My insights on this stuff keep getting crazier and crazier. What’s to stop a greenseer after a certain amount of time from changing the future to be whatever tf they want it to be? They have all of the tools they need to do it. The only thing that they cannot account for is personal choice. But they can just keep fixing it an endless amount of times. Eventually it’s gotta turn out the right way somehow right? I mean can you see how that reframes everything? What happens when there’s more than one greenseer? And they want different things? Can you even grasp the chaos that could cause. Once you’re plugged in time is yours. The only thing that causes you to stop is... death. You’re alternate futures that you can process is limited to what fits into the remaining time of your lifespan. It’s a time limited eye of whatchamacallit. Continuous loops. Over and over again. Only changing based on individual choices. It could be anything. Mother fucker. That’s what the new spin off series is. Game of Thrones isn’t over. This is your oh shit moment where the internet breaks. 

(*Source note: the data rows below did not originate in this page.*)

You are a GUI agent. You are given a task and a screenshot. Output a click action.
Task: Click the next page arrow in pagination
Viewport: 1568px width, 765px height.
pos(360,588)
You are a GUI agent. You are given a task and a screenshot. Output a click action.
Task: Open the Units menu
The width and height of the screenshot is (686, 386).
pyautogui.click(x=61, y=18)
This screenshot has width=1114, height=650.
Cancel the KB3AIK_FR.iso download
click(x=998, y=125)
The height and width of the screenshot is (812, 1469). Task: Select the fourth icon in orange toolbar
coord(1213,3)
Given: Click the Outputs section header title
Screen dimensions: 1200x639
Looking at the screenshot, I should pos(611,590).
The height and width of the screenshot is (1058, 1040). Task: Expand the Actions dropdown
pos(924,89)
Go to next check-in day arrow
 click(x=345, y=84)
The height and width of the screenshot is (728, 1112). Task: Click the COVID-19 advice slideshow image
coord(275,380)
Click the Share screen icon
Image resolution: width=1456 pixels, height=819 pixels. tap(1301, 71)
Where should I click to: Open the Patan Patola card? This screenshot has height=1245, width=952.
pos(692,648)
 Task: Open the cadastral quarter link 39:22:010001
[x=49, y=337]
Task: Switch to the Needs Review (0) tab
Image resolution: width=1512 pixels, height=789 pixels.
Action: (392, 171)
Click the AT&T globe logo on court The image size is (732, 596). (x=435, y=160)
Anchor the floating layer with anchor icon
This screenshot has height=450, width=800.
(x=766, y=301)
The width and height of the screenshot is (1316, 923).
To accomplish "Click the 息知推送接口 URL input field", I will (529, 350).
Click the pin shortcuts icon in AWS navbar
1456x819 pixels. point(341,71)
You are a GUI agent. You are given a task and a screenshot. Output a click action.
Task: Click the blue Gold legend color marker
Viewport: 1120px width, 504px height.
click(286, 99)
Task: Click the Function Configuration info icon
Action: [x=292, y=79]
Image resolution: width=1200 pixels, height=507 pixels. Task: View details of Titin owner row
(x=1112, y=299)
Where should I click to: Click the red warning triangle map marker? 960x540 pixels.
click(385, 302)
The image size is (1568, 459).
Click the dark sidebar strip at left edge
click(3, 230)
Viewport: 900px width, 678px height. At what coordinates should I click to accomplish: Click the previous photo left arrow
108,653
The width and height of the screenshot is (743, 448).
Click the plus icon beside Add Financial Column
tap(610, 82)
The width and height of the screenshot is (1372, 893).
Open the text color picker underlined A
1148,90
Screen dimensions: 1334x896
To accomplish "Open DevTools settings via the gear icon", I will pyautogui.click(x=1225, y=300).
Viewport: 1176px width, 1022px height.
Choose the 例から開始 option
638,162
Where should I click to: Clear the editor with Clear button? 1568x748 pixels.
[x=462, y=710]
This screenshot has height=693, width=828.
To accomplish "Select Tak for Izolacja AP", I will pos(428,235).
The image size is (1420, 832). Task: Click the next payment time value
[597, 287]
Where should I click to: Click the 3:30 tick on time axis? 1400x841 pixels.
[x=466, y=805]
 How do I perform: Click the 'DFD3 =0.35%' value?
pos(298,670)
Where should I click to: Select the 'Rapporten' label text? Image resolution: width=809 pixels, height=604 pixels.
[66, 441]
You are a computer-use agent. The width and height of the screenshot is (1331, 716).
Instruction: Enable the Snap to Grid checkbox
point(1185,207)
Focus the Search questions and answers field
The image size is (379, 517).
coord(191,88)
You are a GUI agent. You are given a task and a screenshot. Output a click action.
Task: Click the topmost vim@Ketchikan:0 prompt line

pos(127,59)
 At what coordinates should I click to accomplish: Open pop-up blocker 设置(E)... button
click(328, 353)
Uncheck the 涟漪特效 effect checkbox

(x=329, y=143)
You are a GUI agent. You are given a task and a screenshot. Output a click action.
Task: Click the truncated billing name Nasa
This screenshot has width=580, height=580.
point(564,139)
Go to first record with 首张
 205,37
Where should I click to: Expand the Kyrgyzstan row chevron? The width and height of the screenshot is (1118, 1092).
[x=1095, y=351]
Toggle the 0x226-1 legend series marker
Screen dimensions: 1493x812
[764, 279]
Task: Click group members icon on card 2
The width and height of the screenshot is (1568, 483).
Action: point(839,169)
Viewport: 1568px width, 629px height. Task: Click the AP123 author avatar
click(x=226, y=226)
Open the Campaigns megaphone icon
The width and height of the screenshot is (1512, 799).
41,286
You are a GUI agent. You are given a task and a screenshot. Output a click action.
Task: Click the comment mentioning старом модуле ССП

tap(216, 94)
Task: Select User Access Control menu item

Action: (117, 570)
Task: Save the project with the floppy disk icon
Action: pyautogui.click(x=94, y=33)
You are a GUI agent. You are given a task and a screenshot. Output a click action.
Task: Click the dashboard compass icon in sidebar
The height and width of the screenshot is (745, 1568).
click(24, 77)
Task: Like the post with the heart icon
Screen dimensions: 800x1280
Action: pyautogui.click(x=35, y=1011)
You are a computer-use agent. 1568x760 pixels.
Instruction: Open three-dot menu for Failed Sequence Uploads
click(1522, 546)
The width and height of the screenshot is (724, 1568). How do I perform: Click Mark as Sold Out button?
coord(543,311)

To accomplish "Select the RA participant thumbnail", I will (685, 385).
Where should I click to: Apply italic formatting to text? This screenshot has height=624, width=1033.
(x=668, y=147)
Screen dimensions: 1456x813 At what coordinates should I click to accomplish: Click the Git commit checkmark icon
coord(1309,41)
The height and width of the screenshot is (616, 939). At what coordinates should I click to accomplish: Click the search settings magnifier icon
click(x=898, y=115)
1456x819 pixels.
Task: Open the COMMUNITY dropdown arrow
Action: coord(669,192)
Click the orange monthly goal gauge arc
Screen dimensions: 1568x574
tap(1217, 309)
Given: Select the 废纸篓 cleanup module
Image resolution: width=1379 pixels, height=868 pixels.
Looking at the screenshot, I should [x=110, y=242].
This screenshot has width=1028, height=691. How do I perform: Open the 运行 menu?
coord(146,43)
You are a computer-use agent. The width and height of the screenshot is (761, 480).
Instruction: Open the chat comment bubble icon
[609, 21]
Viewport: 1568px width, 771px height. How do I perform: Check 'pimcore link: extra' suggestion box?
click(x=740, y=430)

I think I speculated a bit in this direction regarding the White Walkers.

The greenseers go into the weirwood trees. The weirwoods do not die naturally, as far as we know. Badically, greenseers are on eternal netflix then. When a weirwood is killed, his spirit roams free, and maybee ends up in some animal or human.

But, maybe some greenseers don't. Instead of ending up in some living being, they master the air / fog? And materialize as White Walkers ...

They want to kill all life because then the weirwoods are safe and they can go back to Netflix.